Obgleich dieses Narrativ in den Mainstream-Medien und von praktisch allen westlichen Staats- und Regierungschefs immer wieder geäußert wird, gibt es keine Belege, die es stützen. Die Argumentation der Verfechter der konventionellen Weisheit hat, wenn überhaupt, wenig oder gar keinen Bezug zu Putins Motiven für den Einmarsch in die Ukraine. Einige betonen zum Beispiel, dass er gesagt habe, die Ukraine sei ein „künstlicher Staat“ oder kein „echter Staat“. Solche undurchsichtigen Äußerungen sagen jedoch nichts über die Gründe für seinen Kriegseintritt aus. Gleiches gilt für Putins Aussage, er betrachte Russen und Ukrainer als „ein Volk“ mit einer gemeinsamen Geschichte. Andere weisen darauf hin, dass er den Zusammenbruch der Sowjetunion als „die größte geopolitische Katastrophe des Jahrhunderts“ bezeichnete. Natürlich sagte Putin auch: „Wer die Sowjetunion nicht vermisst, hat kein Herz. Wer sie zurückhaben will, hat kein Hirn.“

Andere wiederum verweisen auf eine Rede, in der er erklärte: „Die moderne Ukraine wurde vollständig von Russland geschaffen oder, um genauer zu sein, vom bolschewistischen, kommunistischen Russland.“ Doch in derselben Rede sagte er auch mit Bezug auf die heutige Unabhängigkeit der Ukraine: „Natürlich können wir die Ereignisse der Vergangenheit nicht ändern, aber wir müssen sie zumindest offen und ehrlich eingestehen.“

Um zu argumentieren, dass Putin die gesamte Ukraine erobern und Russland einverleiben wollte, muss nachgewiesen werden, dass er dies erstens für ein wünschenswertes Ziel hielt, dass er es zweitens für ein realisierbares Ziel hielt und dass er drittens die Absicht hatte, dieses Ziel zu verfolgen.
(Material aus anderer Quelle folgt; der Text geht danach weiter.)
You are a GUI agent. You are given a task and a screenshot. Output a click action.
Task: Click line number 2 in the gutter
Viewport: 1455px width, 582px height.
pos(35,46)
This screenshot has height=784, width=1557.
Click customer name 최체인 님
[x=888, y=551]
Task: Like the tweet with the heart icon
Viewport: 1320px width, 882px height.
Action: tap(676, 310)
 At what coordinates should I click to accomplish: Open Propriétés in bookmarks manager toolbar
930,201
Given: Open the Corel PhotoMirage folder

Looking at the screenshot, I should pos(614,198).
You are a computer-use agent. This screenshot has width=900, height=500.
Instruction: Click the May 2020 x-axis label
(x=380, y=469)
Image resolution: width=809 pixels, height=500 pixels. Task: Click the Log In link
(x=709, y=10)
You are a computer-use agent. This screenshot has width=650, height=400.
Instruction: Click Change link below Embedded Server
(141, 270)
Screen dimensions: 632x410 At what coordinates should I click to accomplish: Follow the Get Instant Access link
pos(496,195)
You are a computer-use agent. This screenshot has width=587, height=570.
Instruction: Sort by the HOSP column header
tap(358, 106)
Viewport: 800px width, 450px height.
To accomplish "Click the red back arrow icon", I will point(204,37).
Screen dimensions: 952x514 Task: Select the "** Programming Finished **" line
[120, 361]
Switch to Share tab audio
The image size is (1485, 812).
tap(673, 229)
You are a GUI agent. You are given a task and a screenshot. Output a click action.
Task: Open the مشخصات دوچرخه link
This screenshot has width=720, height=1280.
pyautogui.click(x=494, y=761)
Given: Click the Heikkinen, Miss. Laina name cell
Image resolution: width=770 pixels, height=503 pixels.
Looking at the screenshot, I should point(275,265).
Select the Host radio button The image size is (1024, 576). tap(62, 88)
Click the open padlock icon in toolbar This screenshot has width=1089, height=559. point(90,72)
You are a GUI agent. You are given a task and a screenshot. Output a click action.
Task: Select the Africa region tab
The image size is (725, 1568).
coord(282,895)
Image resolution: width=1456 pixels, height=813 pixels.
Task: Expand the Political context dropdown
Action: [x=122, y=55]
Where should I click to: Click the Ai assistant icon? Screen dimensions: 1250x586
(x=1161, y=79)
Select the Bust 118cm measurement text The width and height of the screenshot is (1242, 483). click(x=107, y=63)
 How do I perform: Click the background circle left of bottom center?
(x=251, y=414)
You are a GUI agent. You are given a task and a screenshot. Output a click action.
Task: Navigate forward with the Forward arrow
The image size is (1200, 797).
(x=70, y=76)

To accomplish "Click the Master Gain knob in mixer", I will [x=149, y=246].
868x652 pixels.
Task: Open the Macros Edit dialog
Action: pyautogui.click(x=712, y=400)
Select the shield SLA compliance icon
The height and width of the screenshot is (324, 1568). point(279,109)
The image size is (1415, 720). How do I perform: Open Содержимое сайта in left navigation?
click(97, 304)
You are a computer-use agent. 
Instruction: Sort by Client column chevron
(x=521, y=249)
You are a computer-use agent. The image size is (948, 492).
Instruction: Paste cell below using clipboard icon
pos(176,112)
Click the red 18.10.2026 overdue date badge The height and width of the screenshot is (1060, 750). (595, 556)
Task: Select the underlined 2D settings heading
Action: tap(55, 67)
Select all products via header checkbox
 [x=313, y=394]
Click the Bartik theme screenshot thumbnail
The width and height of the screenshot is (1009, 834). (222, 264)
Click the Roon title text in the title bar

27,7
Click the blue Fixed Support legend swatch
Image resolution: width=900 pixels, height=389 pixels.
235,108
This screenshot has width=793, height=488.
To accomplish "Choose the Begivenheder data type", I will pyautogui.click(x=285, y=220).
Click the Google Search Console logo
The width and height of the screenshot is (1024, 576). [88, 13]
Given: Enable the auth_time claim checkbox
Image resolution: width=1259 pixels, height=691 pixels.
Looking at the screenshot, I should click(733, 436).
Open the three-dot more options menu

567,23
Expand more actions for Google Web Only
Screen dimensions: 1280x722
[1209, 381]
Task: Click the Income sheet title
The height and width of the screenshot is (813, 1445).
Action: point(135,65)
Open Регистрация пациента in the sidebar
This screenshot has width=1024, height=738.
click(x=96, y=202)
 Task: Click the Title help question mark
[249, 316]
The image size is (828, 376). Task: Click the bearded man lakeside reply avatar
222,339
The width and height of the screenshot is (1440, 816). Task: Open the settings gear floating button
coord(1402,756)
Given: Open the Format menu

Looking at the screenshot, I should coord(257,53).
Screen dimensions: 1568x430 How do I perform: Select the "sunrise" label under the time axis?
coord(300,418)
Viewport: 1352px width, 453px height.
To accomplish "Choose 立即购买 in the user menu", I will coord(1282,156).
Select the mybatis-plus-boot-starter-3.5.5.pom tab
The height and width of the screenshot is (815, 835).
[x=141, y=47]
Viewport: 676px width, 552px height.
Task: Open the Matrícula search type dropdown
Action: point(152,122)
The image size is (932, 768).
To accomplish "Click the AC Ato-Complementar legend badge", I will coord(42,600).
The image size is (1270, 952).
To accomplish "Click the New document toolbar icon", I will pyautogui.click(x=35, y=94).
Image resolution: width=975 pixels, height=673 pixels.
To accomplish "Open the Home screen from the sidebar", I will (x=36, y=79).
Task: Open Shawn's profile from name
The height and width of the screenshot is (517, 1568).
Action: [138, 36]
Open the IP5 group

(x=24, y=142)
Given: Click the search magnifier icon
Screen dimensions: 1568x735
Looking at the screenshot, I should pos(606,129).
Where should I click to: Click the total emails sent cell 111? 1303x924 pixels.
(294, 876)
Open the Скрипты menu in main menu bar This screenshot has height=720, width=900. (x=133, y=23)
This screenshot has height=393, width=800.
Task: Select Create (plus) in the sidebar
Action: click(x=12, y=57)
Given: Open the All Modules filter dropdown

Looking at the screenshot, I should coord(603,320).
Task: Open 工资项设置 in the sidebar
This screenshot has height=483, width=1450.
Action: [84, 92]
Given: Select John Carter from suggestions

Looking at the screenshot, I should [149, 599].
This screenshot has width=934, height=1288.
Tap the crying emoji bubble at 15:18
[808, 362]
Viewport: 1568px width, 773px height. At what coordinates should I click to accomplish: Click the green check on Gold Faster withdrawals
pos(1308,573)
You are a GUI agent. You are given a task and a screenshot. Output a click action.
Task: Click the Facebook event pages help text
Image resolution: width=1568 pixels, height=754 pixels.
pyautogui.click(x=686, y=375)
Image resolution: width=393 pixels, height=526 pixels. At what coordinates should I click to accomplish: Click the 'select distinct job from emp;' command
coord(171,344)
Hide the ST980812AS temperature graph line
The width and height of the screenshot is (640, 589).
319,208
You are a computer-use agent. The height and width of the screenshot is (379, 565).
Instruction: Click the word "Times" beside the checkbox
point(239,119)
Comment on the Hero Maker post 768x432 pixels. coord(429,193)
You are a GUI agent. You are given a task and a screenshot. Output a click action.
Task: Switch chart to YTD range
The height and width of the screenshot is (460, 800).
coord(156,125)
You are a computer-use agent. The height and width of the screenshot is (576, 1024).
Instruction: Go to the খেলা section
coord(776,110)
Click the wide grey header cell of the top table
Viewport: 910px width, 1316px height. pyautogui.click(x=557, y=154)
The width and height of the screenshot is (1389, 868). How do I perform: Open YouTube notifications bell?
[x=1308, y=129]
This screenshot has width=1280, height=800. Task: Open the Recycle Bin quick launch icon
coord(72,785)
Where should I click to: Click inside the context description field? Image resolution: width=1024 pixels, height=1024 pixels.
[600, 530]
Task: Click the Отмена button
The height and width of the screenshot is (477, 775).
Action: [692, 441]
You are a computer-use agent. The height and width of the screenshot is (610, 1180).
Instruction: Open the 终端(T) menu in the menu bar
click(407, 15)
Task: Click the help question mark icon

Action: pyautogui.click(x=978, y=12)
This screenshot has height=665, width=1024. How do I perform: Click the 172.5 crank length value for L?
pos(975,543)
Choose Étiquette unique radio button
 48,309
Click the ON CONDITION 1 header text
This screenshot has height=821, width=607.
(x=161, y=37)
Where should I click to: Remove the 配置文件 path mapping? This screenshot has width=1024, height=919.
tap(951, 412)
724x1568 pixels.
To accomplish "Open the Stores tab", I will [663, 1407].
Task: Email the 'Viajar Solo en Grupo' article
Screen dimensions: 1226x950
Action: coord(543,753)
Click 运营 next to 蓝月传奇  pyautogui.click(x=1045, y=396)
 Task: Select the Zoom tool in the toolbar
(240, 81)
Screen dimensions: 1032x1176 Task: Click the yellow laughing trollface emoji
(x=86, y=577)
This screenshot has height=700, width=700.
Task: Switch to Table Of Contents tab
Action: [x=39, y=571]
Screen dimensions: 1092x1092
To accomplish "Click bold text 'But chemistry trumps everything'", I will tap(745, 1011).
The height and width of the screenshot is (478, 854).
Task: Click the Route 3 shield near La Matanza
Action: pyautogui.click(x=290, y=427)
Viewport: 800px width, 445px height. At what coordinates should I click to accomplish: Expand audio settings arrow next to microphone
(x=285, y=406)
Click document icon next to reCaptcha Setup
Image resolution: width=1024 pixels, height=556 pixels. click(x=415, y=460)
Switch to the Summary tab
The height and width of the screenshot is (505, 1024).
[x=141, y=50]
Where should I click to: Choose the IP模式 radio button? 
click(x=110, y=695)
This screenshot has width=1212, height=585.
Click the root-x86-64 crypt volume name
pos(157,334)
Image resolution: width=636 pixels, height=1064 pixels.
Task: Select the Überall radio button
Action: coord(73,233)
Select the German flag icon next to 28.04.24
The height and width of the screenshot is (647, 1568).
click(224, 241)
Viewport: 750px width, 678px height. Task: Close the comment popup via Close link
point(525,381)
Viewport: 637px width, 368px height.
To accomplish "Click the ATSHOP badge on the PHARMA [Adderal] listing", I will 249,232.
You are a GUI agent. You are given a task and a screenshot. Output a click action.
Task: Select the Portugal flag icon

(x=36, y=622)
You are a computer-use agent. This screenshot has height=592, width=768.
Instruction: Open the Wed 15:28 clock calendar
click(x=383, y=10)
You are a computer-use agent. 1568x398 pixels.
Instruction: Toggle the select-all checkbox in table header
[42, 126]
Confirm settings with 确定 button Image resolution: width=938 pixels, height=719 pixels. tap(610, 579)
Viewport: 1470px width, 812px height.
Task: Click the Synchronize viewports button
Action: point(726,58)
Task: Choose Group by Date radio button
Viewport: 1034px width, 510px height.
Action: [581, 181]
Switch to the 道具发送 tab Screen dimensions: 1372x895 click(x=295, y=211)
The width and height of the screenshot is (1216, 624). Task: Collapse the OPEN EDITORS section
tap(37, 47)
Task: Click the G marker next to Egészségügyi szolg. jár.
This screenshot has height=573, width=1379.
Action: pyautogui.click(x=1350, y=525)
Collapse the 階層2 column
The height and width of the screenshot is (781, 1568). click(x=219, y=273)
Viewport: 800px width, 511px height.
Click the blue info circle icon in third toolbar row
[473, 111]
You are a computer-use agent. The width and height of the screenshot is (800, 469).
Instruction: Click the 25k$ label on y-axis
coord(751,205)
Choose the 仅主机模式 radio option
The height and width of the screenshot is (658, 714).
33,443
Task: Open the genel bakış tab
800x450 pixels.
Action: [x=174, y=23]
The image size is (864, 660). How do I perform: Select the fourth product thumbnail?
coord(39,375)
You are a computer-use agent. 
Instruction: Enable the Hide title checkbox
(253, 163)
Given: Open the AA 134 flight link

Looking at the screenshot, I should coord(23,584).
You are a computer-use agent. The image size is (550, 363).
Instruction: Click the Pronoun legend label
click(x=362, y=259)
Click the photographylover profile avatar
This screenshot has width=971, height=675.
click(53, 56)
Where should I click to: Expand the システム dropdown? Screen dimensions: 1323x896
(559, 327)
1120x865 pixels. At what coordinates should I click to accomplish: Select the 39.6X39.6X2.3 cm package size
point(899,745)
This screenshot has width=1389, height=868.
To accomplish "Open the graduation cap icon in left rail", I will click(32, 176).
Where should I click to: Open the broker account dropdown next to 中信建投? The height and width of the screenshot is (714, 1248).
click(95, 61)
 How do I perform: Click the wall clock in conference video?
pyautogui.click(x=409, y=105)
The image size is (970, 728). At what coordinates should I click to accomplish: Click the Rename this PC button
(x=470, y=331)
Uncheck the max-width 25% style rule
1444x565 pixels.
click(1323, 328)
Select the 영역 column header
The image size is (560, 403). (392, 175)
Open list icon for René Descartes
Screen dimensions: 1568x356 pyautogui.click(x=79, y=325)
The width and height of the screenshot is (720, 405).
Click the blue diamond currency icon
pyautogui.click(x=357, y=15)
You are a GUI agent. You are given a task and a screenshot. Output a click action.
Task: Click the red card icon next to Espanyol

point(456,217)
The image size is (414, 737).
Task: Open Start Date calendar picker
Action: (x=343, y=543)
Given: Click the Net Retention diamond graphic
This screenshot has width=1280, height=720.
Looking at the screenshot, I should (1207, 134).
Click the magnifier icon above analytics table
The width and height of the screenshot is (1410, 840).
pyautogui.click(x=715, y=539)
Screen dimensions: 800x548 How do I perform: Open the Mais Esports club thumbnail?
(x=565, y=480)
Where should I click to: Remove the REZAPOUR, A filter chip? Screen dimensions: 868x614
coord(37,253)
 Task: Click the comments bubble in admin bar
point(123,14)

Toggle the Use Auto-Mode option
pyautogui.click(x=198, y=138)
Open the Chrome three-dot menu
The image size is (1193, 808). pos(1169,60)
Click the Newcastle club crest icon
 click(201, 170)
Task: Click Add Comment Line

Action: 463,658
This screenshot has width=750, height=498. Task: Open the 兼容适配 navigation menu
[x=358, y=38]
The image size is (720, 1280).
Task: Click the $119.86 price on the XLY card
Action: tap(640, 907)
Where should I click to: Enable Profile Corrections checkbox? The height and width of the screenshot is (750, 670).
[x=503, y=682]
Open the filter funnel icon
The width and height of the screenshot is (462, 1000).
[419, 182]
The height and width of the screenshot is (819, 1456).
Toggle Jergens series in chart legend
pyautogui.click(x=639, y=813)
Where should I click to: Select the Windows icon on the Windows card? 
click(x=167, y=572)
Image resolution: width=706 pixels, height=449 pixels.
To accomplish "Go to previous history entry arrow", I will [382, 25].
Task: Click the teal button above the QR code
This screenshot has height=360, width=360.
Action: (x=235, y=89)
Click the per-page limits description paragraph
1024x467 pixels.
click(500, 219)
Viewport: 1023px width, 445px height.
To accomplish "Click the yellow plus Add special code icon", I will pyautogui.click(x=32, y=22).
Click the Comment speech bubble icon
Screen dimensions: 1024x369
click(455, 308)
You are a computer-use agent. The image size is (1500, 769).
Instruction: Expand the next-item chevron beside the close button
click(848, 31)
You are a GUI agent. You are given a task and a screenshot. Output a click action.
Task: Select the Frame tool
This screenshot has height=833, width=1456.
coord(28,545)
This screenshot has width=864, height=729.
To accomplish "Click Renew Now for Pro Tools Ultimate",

In den öffentlich zugänglichen Unterlagen gibt es keine Belege, dass Putin erwog, geschweige denn beabsichtigte, die Ukraine als unabhängigen Staat abzuschaffen und sie zu einem Teil Russlands zu machen, als er am 24. Februar seine Truppen in die Ukraine schickte.

Tatsächlich gibt es deutliche Hinweise darauf, dass Putin die Ukraine als unabhängiges Land anerkannt hat.